Wednesday, February 26, 2014

Dissecting the PE File Format - 1

PE is the native Win32 file format. But, why know about it?
 - Adding code to executables
 - manually unpacking executables

In a packed executable, the import tables are destroyed and encrypted. The packer has code to unpack the code and it then jumps to the original entry point. If we manage to dump the memory region after the packer finished unpacking the executable, we still need to fix sections and import tables before our app runs. This cannot be done without knowing about the PE format. 


At a minimum the PE file has 2 section - code & data

There are 9 predefined sections - .text (executable section), .bss (data section), .data(data section), .rdata(data section), .rsrc(Resources), .edata(Export data), .idata(import data), .pdata  and .debug.

The names are largely irrelevant and only to assist the programmer.
The structure of the PE file is the same on disk and on memory.
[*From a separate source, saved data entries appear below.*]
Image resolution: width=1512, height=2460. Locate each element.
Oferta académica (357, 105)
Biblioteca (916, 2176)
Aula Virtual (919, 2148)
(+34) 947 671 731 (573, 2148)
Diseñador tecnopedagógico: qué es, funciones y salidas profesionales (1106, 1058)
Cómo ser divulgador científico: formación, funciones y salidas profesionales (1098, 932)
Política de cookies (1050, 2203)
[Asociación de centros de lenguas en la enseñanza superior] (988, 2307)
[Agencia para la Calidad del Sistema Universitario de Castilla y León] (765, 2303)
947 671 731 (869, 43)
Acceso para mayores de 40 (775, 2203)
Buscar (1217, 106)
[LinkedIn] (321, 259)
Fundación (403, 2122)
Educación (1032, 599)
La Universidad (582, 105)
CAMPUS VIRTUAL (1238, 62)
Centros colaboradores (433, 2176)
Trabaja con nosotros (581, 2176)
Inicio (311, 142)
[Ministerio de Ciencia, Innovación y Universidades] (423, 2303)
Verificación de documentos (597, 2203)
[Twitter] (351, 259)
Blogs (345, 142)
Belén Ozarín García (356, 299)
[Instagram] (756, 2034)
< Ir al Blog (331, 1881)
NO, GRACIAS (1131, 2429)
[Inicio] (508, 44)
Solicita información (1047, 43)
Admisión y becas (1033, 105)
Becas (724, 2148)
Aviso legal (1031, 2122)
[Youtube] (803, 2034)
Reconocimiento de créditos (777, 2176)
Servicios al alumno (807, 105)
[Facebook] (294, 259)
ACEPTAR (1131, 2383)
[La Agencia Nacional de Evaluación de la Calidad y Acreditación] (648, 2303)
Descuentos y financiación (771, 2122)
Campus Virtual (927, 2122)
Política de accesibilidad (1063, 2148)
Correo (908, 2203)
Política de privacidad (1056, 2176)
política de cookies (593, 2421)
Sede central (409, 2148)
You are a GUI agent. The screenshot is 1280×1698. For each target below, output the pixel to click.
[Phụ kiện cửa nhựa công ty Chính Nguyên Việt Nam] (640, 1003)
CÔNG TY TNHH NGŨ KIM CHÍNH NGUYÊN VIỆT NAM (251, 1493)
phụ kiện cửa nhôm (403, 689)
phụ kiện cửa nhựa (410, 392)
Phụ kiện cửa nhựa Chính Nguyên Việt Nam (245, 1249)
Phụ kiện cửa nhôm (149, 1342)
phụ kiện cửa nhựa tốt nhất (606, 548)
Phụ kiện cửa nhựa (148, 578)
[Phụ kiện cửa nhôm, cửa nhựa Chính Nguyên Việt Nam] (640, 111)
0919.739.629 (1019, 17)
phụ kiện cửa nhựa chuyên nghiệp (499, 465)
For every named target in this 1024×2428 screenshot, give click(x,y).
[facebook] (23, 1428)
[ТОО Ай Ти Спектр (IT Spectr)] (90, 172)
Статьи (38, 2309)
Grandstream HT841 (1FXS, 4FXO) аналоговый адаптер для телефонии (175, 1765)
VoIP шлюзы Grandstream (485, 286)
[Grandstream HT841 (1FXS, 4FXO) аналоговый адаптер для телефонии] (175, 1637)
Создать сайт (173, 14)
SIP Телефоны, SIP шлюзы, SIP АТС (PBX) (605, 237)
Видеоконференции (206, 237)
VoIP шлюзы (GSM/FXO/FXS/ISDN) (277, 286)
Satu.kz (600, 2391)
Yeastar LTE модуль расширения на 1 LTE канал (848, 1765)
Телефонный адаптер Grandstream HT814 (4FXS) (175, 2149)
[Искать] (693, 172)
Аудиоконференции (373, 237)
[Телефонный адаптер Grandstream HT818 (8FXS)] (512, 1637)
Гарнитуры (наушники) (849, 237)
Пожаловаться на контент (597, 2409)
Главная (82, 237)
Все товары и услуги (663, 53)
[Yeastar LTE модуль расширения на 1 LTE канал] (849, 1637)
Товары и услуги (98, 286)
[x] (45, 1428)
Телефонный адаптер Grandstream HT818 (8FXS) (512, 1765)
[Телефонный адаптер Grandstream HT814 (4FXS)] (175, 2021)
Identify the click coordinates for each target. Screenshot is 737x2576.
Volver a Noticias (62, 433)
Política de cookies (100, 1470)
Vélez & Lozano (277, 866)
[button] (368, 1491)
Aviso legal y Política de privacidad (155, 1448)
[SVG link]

However, it is not copied exactly as is into memory. The windows loader decides which parts need mapping in and omits others. Data not mapped is placed at the end of the file past any parts that are mapped i.e. debug information.

The location of the file on disk is different from the location its loaded on memory because of the page-based virtual memory management that windows uses. When the sections are loaded into RAM, they are aligned to fit to 4kb memory pages, each section starting on a new page.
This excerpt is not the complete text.